→ **Stated problem**
Copy out the material verbatim from the line containing "Like Luke K. Freeman's comment" through the end of the material, including both of those lines.

→ **Dataset excerpts**

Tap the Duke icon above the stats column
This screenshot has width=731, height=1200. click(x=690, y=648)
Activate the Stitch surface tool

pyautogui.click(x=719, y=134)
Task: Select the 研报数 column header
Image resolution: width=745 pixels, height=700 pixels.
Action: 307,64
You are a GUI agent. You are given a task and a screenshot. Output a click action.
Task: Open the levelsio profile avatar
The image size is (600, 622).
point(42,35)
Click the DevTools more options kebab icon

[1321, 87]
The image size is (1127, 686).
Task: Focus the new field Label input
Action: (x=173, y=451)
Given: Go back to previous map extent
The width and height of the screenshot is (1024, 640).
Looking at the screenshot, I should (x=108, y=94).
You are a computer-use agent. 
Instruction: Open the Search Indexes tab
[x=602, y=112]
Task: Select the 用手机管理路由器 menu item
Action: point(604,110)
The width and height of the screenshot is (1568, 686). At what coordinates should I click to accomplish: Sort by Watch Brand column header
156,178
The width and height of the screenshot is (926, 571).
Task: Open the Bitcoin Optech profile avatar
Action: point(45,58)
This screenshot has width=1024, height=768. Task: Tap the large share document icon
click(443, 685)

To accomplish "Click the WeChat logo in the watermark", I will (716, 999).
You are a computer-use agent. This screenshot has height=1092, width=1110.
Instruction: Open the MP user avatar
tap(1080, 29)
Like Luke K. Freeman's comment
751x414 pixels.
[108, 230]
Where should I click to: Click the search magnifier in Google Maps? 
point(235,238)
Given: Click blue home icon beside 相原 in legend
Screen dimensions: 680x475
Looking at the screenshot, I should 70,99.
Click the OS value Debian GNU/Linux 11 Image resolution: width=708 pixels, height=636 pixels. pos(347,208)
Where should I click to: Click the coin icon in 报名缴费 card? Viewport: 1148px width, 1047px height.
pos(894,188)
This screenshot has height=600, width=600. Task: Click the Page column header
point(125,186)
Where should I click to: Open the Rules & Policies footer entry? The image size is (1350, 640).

→ **Reply to the exercise**
Like Luke K. Freeman's comment
751x414 pixels.
[108, 230]
Where should I click to: Click the search magnifier in Google Maps? 
point(235,238)
Given: Click blue home icon beside 相原 in legend
Screen dimensions: 680x475
Looking at the screenshot, I should 70,99.
Click the OS value Debian GNU/Linux 11 Image resolution: width=708 pixels, height=636 pixels. pos(347,208)
Where should I click to: Click the coin icon in 报名缴费 card? Viewport: 1148px width, 1047px height.
pos(894,188)
This screenshot has height=600, width=600. Task: Click the Page column header
point(125,186)
Where should I click to: Open the Rules & Policies footer entry? The image size is (1350, 640).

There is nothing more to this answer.